文書の抜粋:
◇ ◇ ◇ ◇ ◇

参考:労働安全衛生法に基づく健康診断を実施しましょう~労働者の健康確保のために~|厚生労働省
3.健康診断の実施をしなかった場合の罰則について
健康診断を実施しないと、労働安全衛生法第120条により50万円以下の罰金が科されます。さらに、労働者は会社が実施する健康診断を受けなければいけません。
ただし、労働者が会社の指定した医師や医療機関以外の健康診断を受けて、結果を提出しても問題ありません。労働安全衛生法によって労働者は、医師選択の自由が与えられているからです。
なお、労働者がかかりつけの医師による健康診断を希望した場合には、特別な理由がない限り、会社は申し出に応じなければなりません。
参考:労働安全衛生法第66条5項、第120条|e-Gov
4.健康診断受診の対象者と費用は?
健康診断の受診が義務付けられているのは「常時使用する労働者」です。正社員は、通常フルタイムで働くため、健康診断受診の対象者に該当します。

◇ ◇ ◇ ◇ ◇

課題の詳細: 文書の抜粋によると、会社が健康診断を実施しなかった場合にはどのような罰則が科されますか。

◇ ◇ ◇ ◇ ◇

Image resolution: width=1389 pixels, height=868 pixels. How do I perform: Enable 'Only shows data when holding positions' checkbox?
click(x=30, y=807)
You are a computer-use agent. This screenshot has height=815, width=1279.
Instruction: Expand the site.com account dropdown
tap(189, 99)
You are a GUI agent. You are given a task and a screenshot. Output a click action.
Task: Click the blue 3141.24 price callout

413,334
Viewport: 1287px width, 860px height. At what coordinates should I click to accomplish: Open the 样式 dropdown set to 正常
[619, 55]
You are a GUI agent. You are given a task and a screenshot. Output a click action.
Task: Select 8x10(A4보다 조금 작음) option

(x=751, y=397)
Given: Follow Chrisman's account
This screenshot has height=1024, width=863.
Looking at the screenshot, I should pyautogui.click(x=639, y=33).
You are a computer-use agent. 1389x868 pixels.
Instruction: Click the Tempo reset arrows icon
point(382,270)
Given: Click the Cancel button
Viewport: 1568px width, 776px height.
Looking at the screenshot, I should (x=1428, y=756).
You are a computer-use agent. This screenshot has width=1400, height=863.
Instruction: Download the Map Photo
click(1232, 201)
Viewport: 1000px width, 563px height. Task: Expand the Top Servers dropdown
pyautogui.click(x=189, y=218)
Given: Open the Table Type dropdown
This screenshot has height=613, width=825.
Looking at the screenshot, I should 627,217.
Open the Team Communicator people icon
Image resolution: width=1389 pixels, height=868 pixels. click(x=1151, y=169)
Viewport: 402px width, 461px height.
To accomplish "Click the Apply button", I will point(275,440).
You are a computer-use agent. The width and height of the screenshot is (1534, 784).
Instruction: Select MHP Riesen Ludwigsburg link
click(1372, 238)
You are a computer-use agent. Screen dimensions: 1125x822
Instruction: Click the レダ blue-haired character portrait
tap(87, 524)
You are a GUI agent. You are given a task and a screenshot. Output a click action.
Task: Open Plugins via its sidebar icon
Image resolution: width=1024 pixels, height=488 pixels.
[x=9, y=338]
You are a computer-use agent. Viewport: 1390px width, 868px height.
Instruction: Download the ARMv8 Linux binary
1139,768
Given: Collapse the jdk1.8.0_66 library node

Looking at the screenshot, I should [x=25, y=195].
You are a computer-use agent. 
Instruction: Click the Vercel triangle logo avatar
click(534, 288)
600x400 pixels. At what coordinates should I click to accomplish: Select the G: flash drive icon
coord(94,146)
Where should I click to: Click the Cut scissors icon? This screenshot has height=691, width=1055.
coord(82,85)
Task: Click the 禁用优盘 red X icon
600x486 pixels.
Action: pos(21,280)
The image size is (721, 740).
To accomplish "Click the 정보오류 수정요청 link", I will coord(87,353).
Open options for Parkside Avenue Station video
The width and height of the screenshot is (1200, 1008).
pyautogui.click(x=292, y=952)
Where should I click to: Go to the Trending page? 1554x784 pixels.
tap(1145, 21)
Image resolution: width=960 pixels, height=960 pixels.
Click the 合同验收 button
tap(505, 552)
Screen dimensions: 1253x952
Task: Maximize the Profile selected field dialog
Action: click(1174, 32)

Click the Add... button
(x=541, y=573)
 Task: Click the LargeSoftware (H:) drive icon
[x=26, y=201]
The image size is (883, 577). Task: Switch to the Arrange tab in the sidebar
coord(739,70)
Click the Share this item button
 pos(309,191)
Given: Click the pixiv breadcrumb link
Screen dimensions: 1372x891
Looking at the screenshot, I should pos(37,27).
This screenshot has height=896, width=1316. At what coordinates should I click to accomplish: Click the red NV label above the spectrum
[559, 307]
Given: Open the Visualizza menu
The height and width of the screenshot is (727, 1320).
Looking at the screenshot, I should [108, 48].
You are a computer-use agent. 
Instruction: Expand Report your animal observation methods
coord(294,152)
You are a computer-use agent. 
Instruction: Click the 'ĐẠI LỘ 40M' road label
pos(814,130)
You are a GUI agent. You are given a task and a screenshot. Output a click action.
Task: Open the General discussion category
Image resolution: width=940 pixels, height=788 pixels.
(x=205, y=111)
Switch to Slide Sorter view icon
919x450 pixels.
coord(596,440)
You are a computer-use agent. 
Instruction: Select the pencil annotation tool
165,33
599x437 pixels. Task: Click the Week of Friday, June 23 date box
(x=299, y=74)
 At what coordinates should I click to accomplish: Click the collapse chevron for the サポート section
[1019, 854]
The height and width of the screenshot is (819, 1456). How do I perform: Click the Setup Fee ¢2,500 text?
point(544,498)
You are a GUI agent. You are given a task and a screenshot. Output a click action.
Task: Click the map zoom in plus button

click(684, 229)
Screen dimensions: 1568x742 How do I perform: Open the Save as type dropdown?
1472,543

◇ ◇ ◇ ◇ ◇

完了した課題: 労働安全衛生法第120条により、50万円以下の罰金が科されます。